And affluence is no guarantee of better results, particularly in science and math: The latest PISA data (which includes private-school students) shows that America’s most advantaged teenagers scored below their well-off peers in science in 20 other countries, including Canada and Britain.
Buried in this year’s results was one truly encouraging sign around equity: When it came to closing the gap, our disadvantaged students outperformed disadvantaged students from other nations, notably in science.
Why It Matters at Home
This brings me back to my conversation with Tanatswa, Keshal, Anisha and Hope from Research Triangle High School in North Carolina—the four seniors who were randomly selected as sophomores to take a low-stakes exam they had never heard of.
These students weren’t thrilled about taking yet another standardized test, but they did recall and appreciate one key distinction: This exam did not measure what they’ve memorized.
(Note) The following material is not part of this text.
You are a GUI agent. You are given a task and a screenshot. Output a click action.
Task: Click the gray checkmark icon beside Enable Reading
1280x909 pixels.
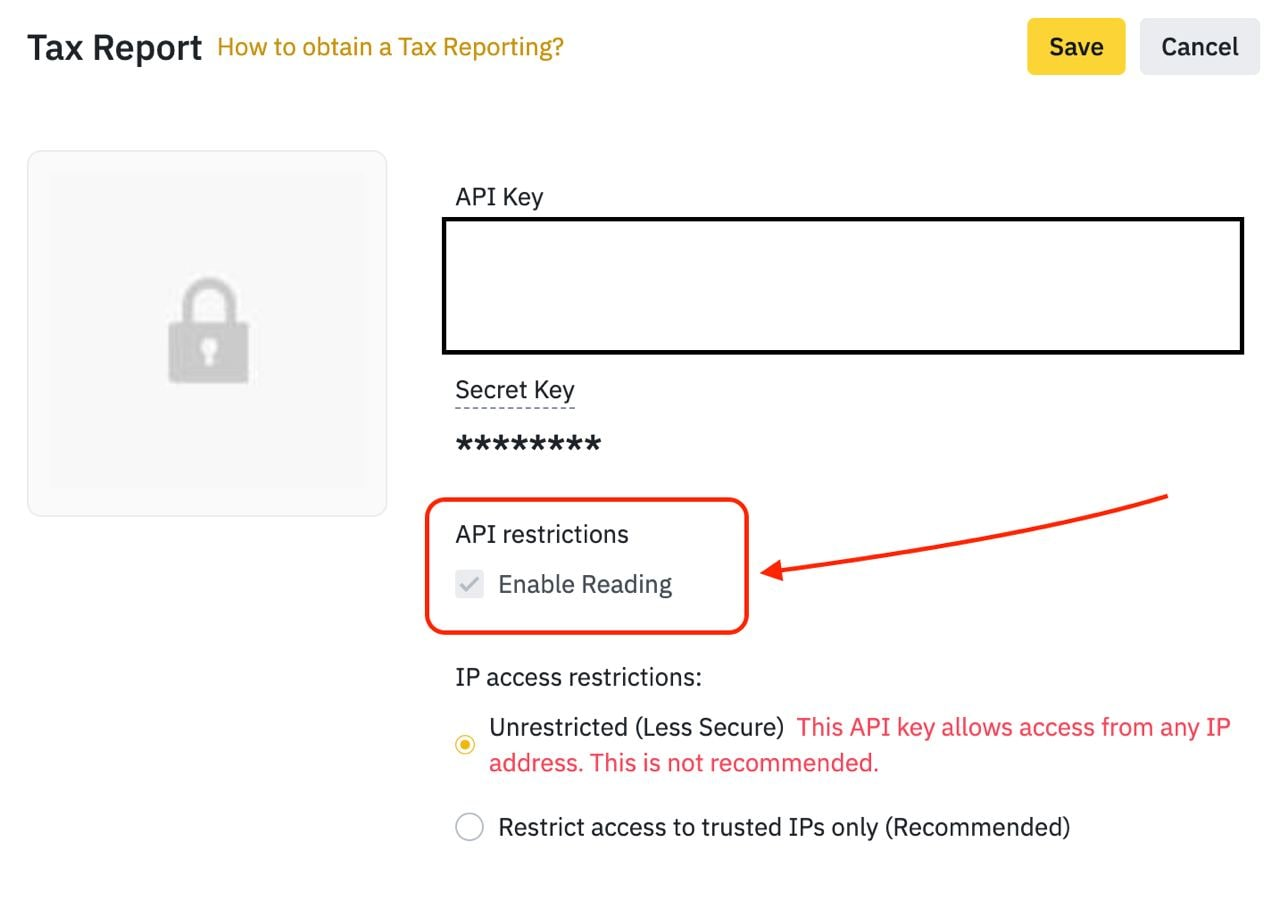469,584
Rather it asked them to analyze data deeply, solve problems they haven’t seen before and explain their reasoning in compelling written arguments.
In short, the test measured how they were really learning in their classes at their diverse STEM-focused high school, and that’s why their school was using the results of the test to empower students and deepen instruction.
Research Triangle first took the PISA-based test in 2013, and when scores came back as “just average” and disappointing for their lowest performers, the school doubled down on its independent deep-learning model, shifted the strongest teachers to students who needed the most support and rolled out a mentoring program.
When the school took the test again in 2014, the improvements were eye-popping—if the school was a nation, its score would have ranked second in the world in science and fifth in math.
The four students said they were proud of themselves, but mostly they were proud what it says about their school and their teachers’ commitment to challenge all of their students, especially the ones who struggle to work independently.
There are lessons in here for parents who are quick to dismiss the importance of this test, or any test that doesn’t cast their school in the brightest light.
And there are lessons in here for high schools, who want to rise above average and are brave enough to acknowledge that they need to get better at preparing students to succeed in a new world.